近い将来、アルツハイマー病が治るようになるかもしれない。アルツハイマー病治療薬候補「アデュカヌマブ」について、開発した米バイオジェンが7月8日(現地時間)、米食品医薬品局(FDA)へ生物製剤ライセンス申請が完了したことを発表した。
アデュカヌマブは、世界初のアルツハイマー病治療薬だ。早期患者を対象にした臨床試験では、認知機能の低下を約2割抑えられるなどの結果が出ている。現在FDA承認の薬は4つあるが、いずれも一時的に認知機能を改善するに過ぎない。

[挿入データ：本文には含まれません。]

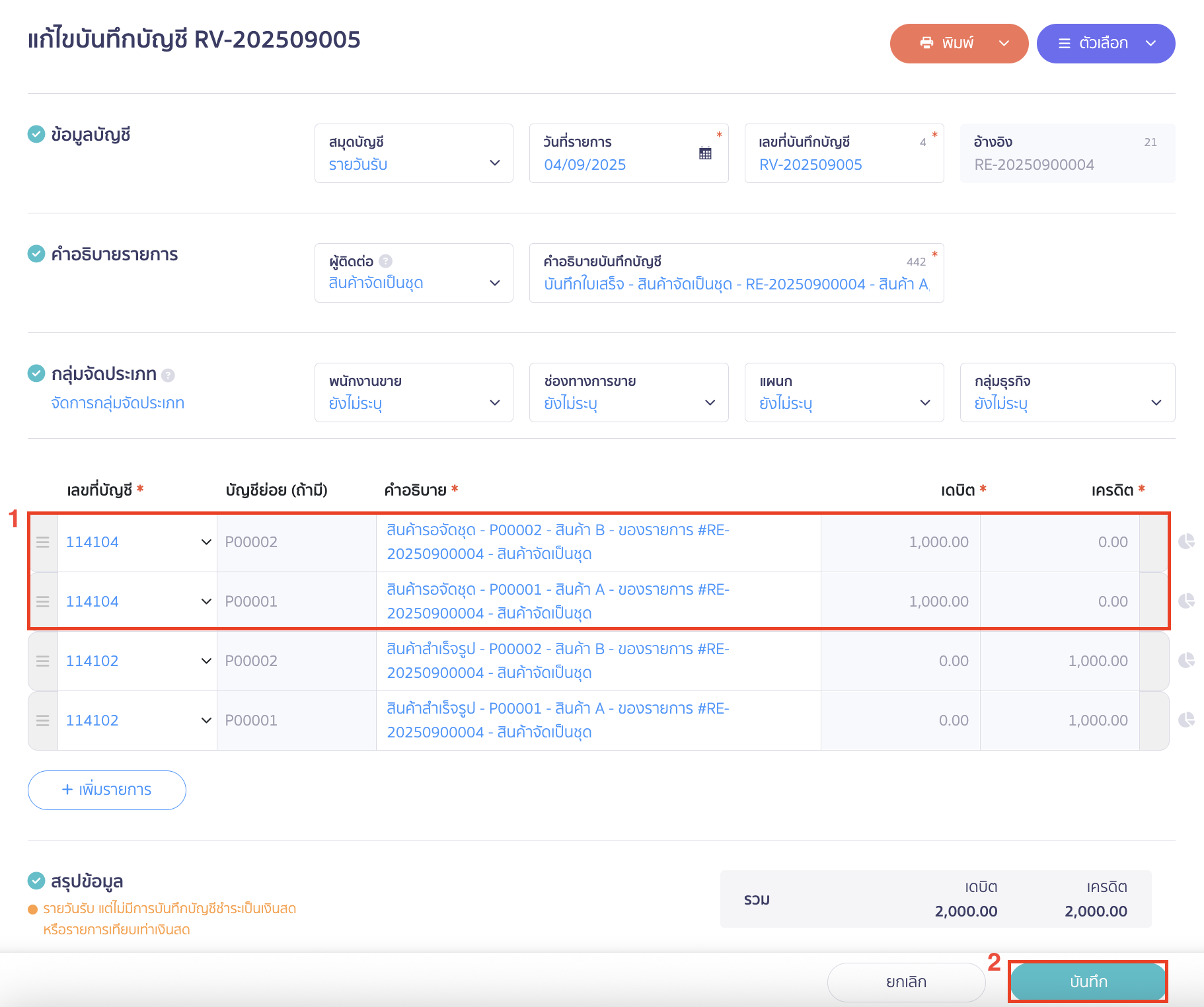Click the จัดการกลุ่มจัดประเภท link

tap(118, 403)
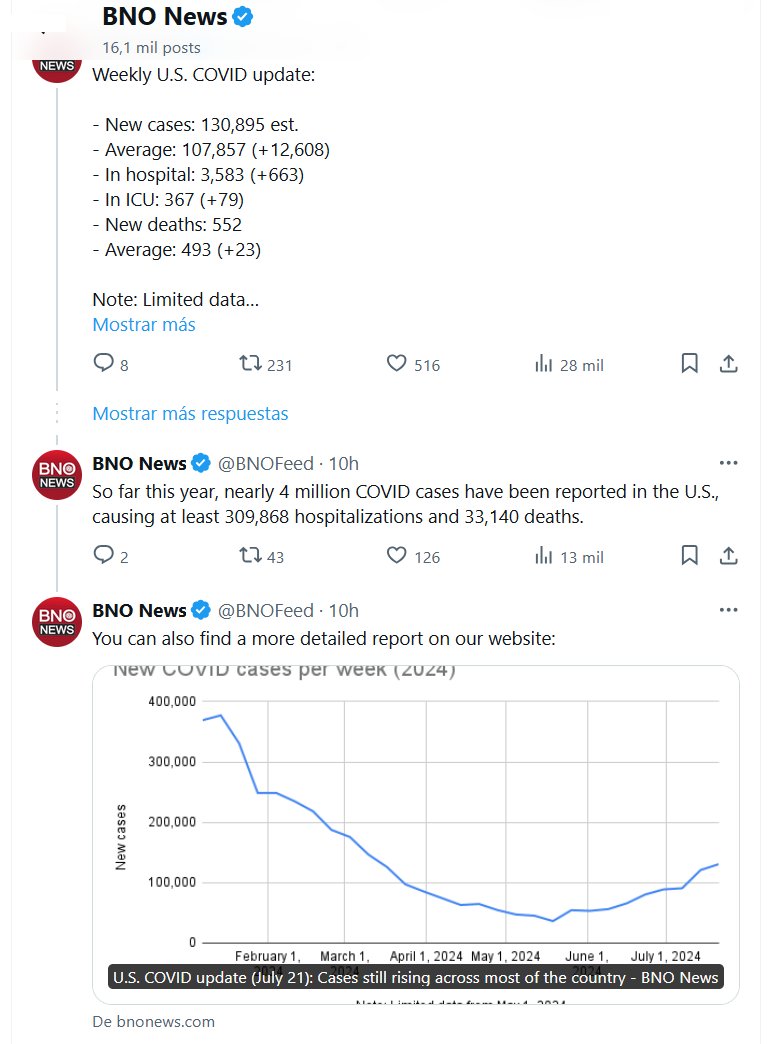
Task: View analytics for the 28 mil views post
Action: 544,364
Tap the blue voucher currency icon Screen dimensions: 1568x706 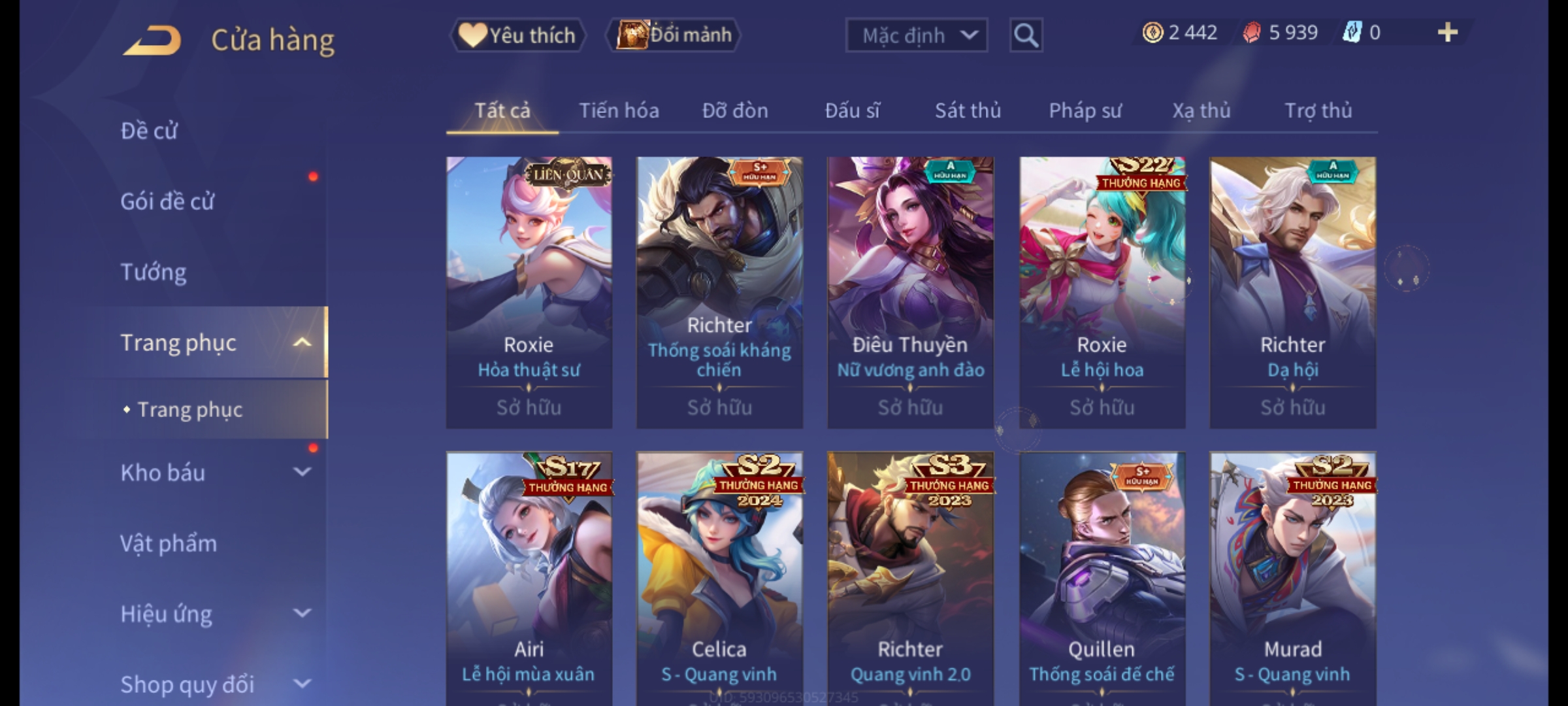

問題は、一般的に使えるようになるまで、まだ時間がかかること。FDAに承認されるかは未定で、承認されても日本での承認はその後。しかも高額で、現段階では1カ月100万円以上といわれているからだ。
「それならば、認知症予防のポテンシャルを秘めたことをまずやるべき。今年65歳の自分も実行しているし、多くの人に知ってほしい」
こう言うのは、認知症専門医の遠藤英俊医師。やっていることは、いずれもエビデンスに基づいている。話を聞いた。
【6~8時間の睡眠時間を確保し、生活にリズムをもたせる】
遠藤医師は今年3月に定年退職。しかし今も、水~土曜日に診察を行っている。
「睡眠時間が少なすぎると認知症のリスクを高めます。睡眠時間を確保した上で、『毎日が日曜日』にしない。仕事でなくても、決まった時間や曜日にジャケットを着て外出する、買い物に行く、習い事をするなど、意識して行動する」
【料理をする】
いくつもの作業を同時に行う料理は、認知症予防に役立つ。
「料理教室に行く予定でしたが、コロナで難しくなったので、個人の先生に習ったり自宅で作ったりしています」
【マージャンをする】
「牌を組み立てる、どの役であがるかを考える、相手の手を読む……などが全て認知機能や注意力を喚起し脳をフル稼働させます」
マージャンや料理教室は、人とのコミュニケーションも増やす。それも認知症予防につながる。
【有酸素運動をする】
ゴルフや水泳、ウオーキングやジョギングなど有酸素運動ならなんでもいい。
「有酸素運動で脳の血流や脳の酸素摂取量が増え、アルツハイマー病の原因となるアミロイドβの蓄積を防げることが考えられます。また脳由来の神経栄養因子が活性化し、脳の神経細胞のネットワークが増えます」
ウオーキングをしながら、目についた車のナンバープレートを覚えたり、ナンバープレートの数字を逆から足し算していくなど、脳を働かせるとさらにいい。
【カレーとシークワーサーを隔日で取る】
「カレーのクルクミンがアミロイドβの蓄積を防ぎます。また、シークワーサーのノビレチンには脳の神経変性の予防や改善の効果があることが複数の研究で明らかになっています」
【さまざまな食品を取る】
さまざまな食品を取る人は、そうでない人より認知症機能の低下リスクが44%抑制されるとの研究結果が出ている。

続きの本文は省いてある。